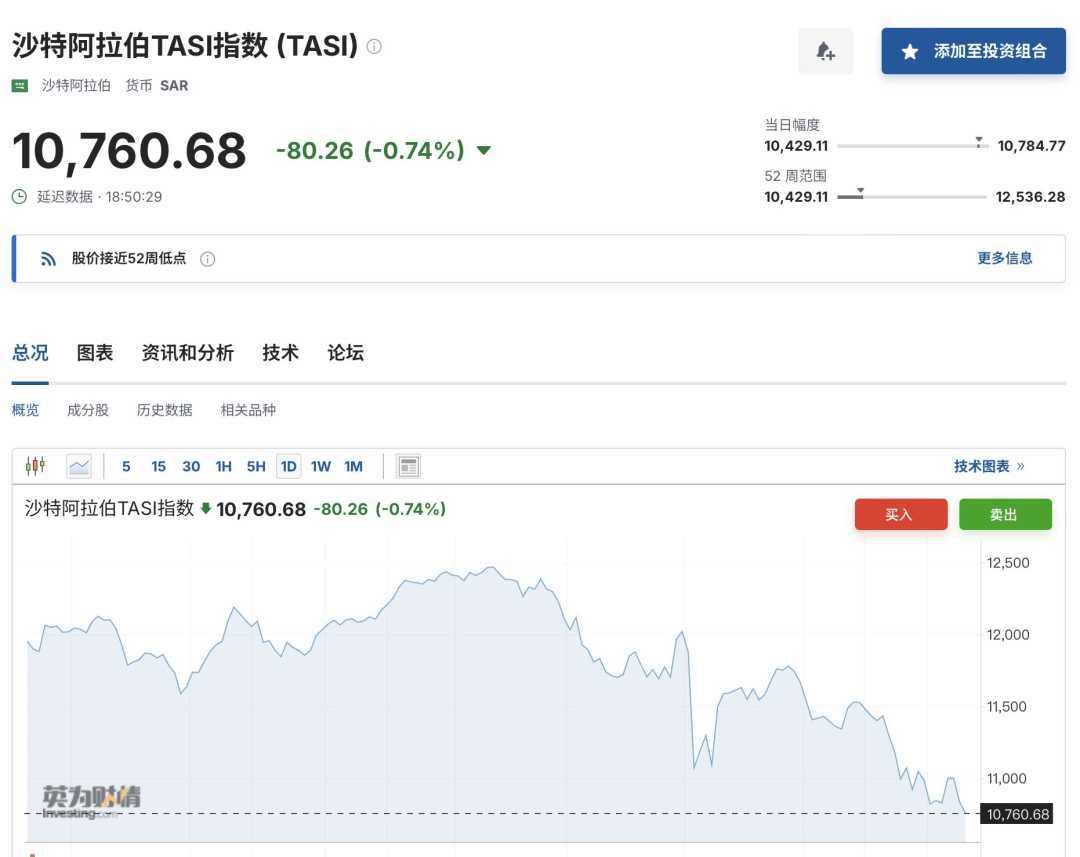Screen dimensions: 1080x857
Task: Click the clock icon beside 延迟数据
Action: [19, 197]
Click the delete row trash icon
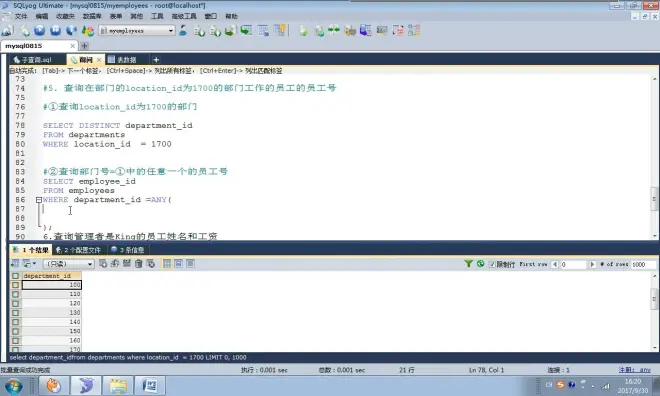660x396 pixels. (138, 264)
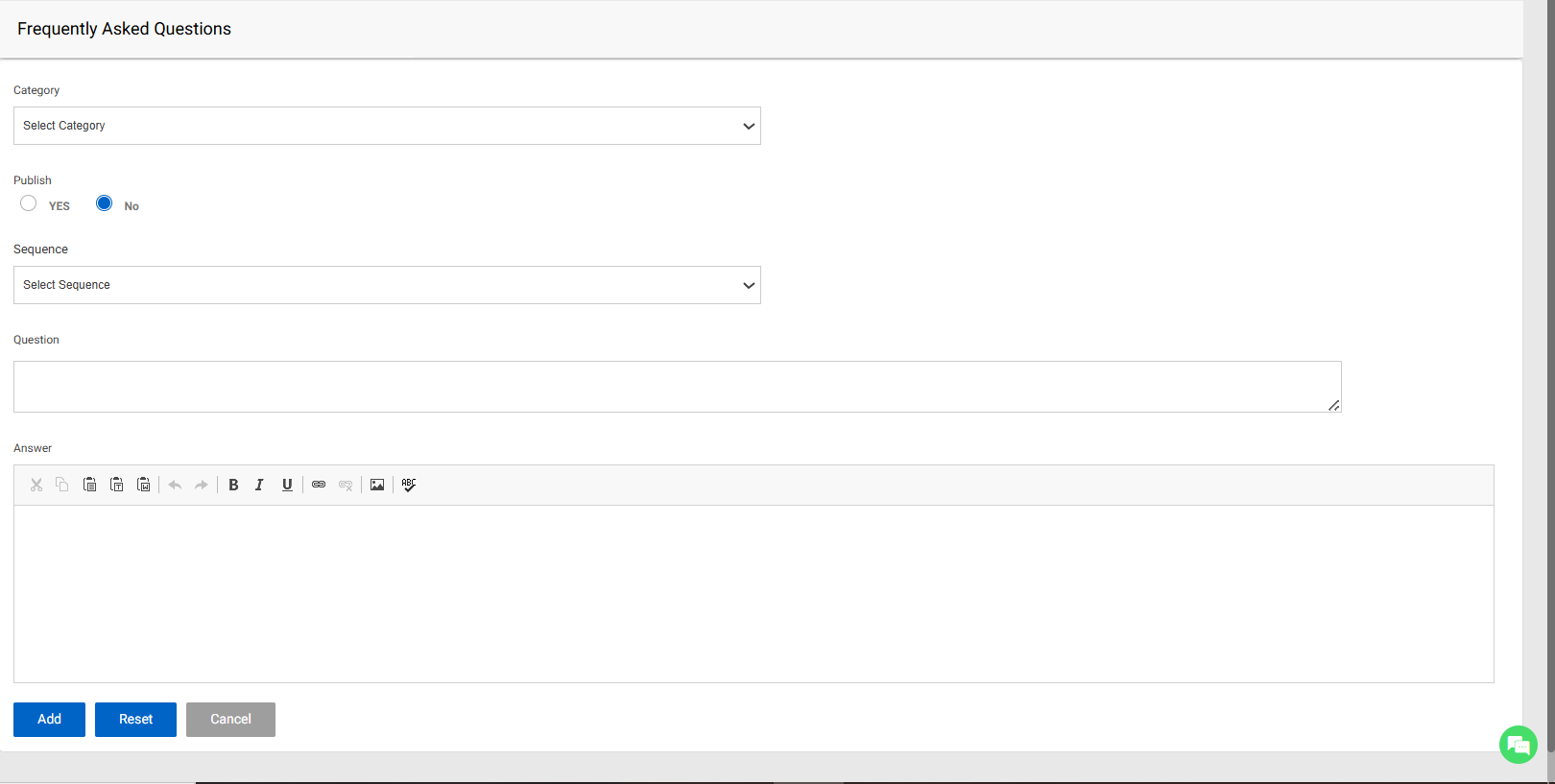1555x784 pixels.
Task: Click the Paste icon in the editor toolbar
Action: [x=89, y=485]
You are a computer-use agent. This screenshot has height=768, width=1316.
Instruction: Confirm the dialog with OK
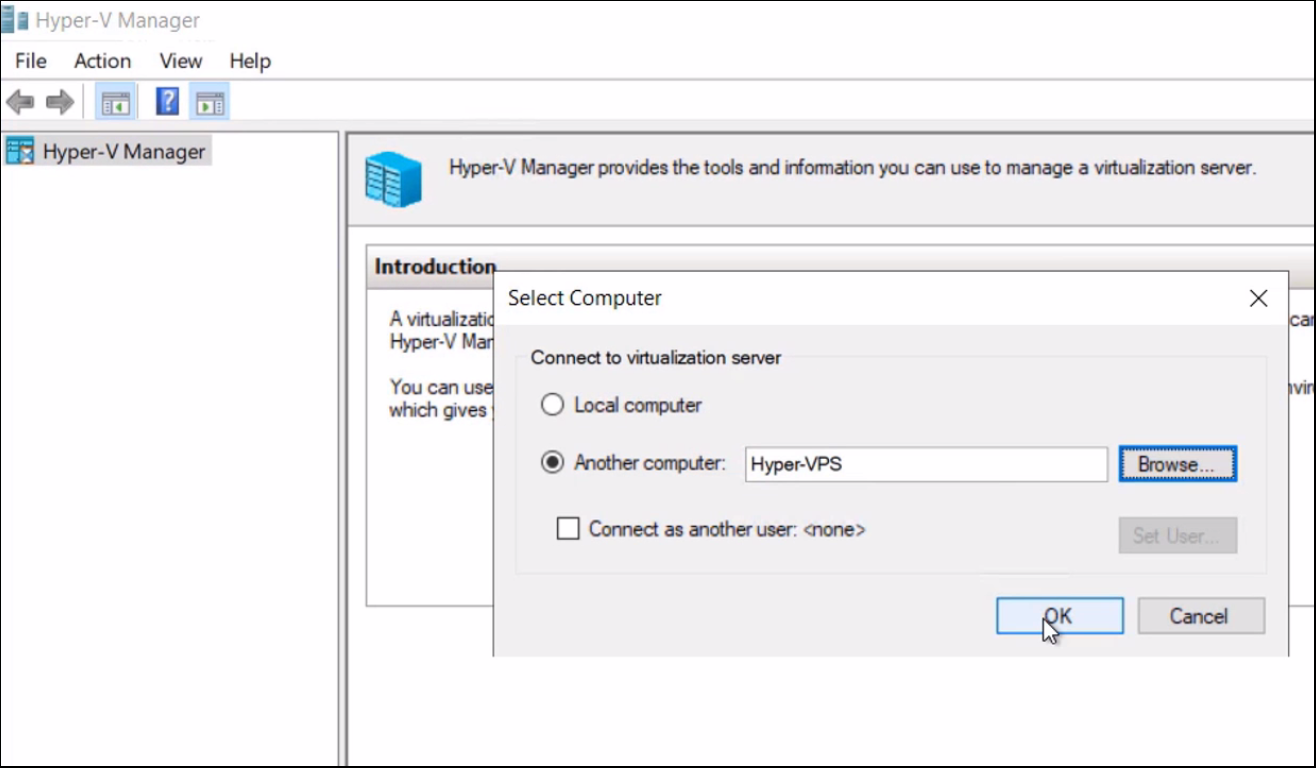pos(1060,616)
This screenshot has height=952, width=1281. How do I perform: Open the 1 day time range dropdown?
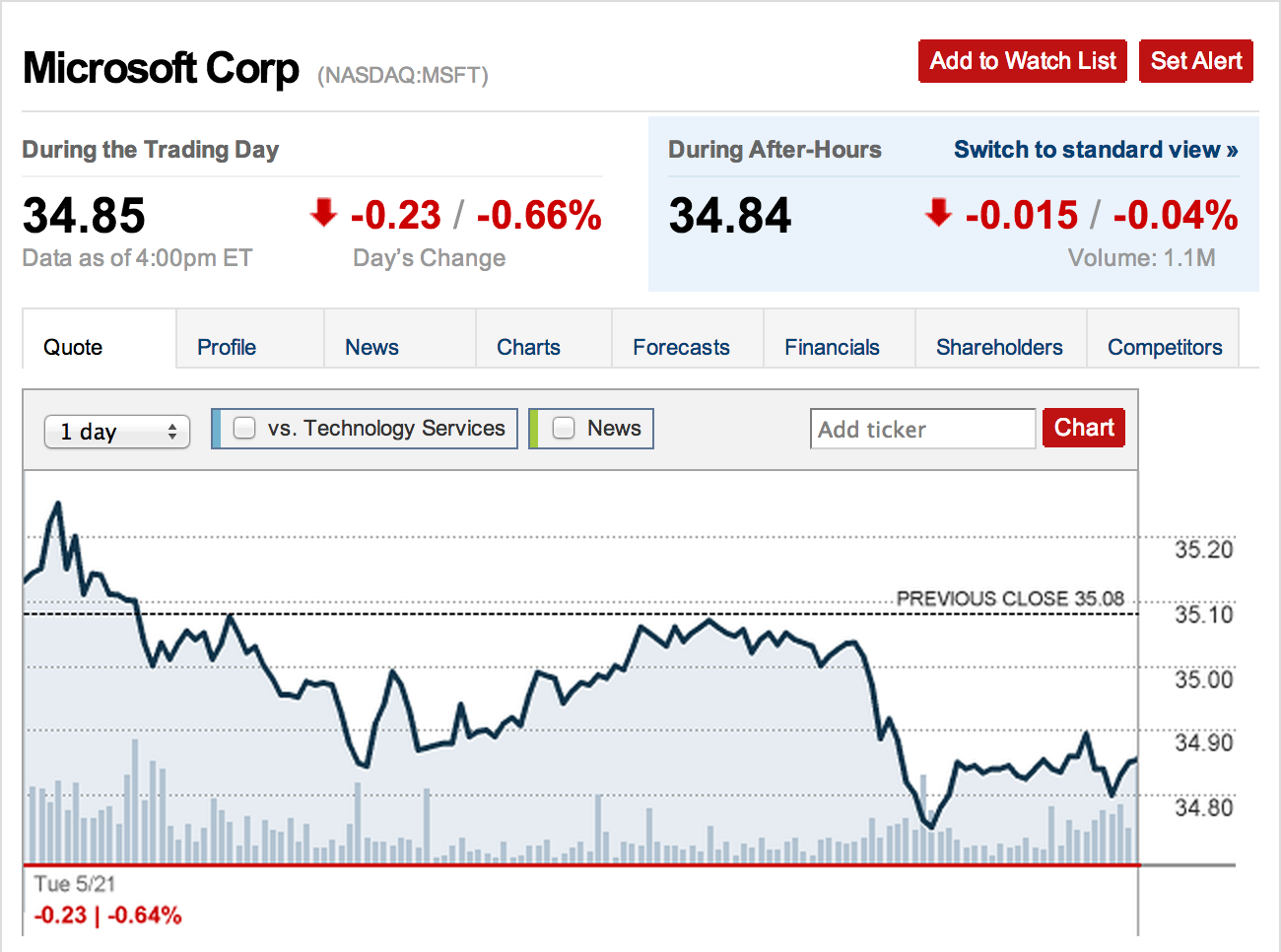pos(116,432)
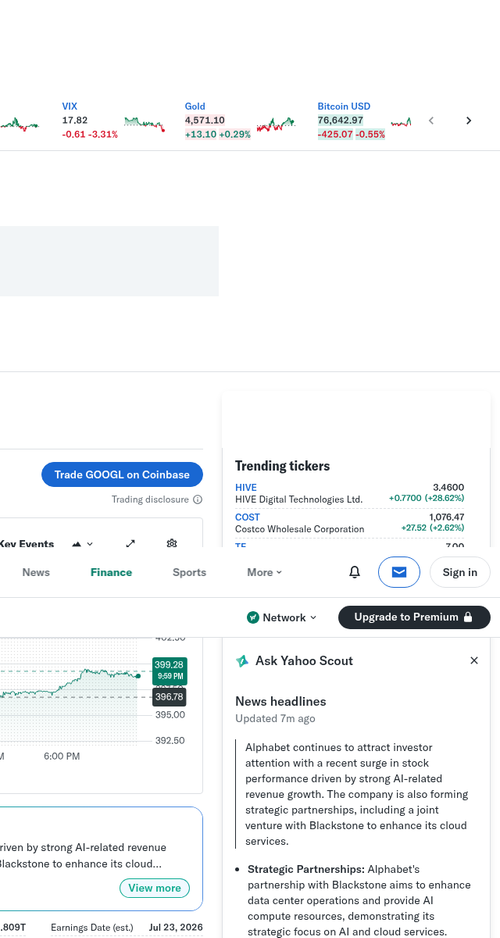The height and width of the screenshot is (938, 500).
Task: Click the Sign in button
Action: [x=460, y=572]
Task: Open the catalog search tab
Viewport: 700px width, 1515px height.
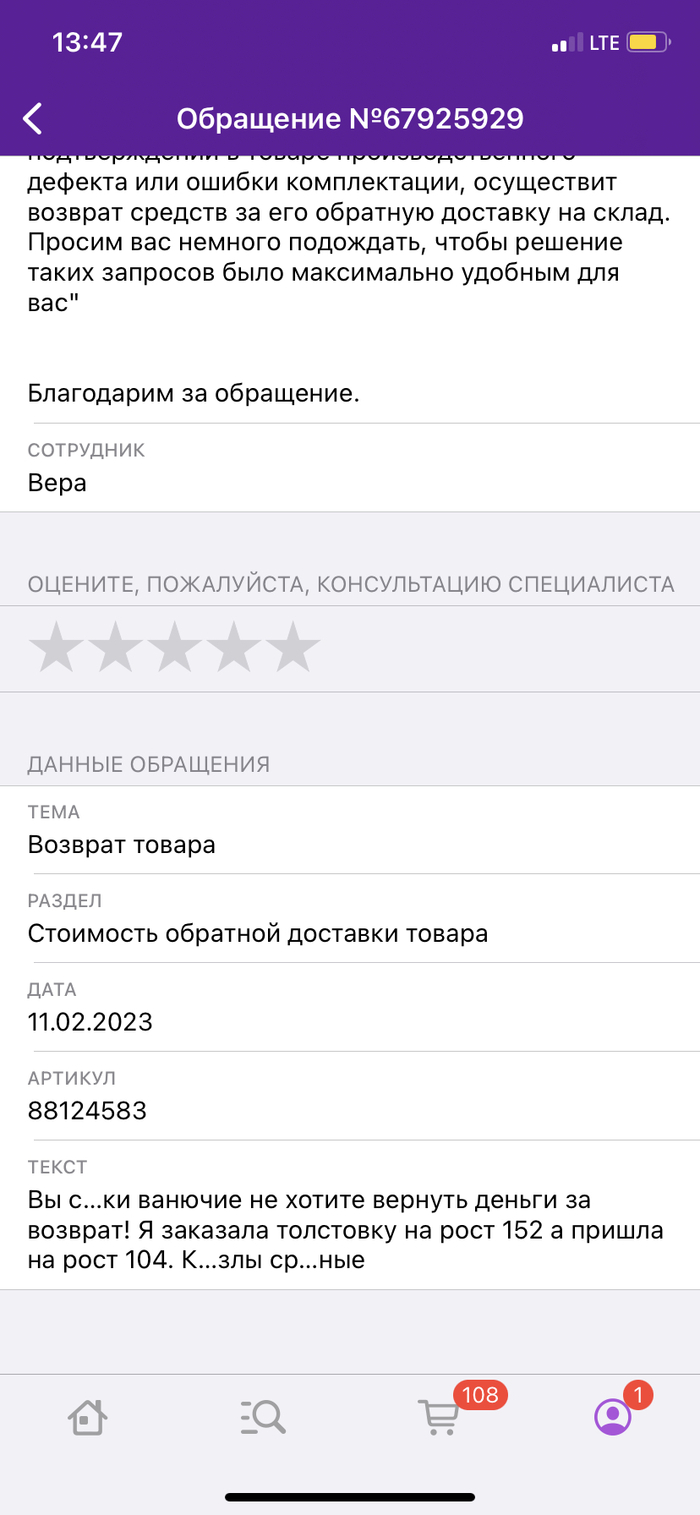Action: (263, 1416)
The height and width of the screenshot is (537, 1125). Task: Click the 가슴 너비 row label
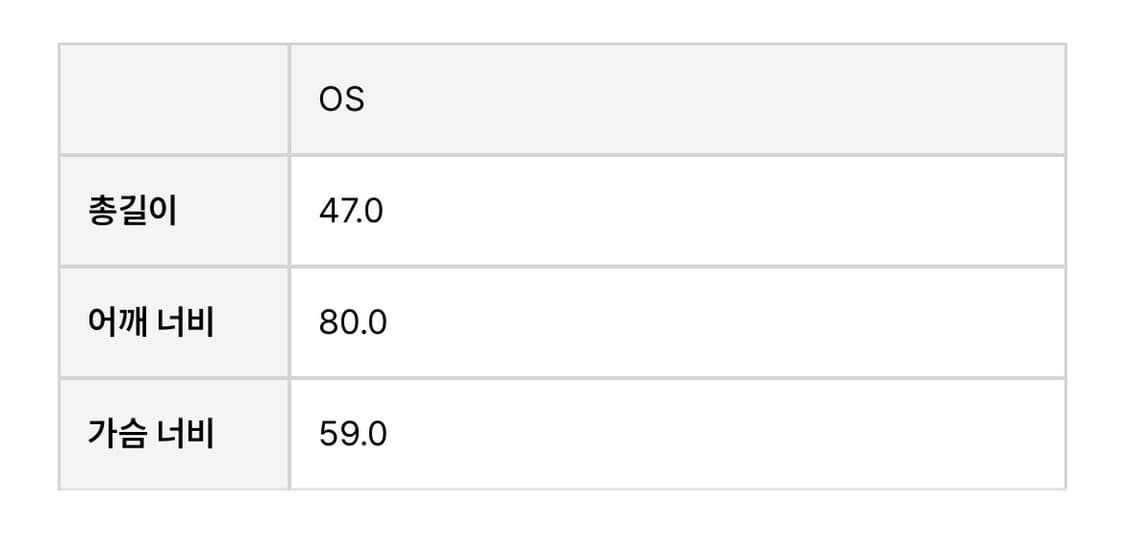151,435
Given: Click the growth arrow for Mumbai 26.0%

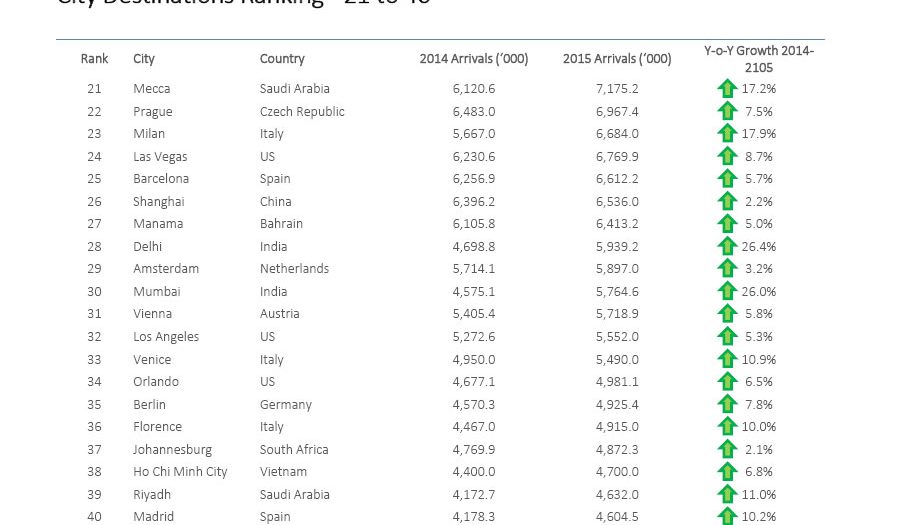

########################################

Task prompt:
Reproduce the lines from the one with "The height and width of the screenshot is (537, 1125)." through the end of the data, keeping both end lines, adding nothing, and dropping any pictures.

Exercise output:
The height and width of the screenshot is (537, 1125). Task: Click the 가슴 너비 row label
151,435
Given: Click the growth arrow for Mumbai 26.0%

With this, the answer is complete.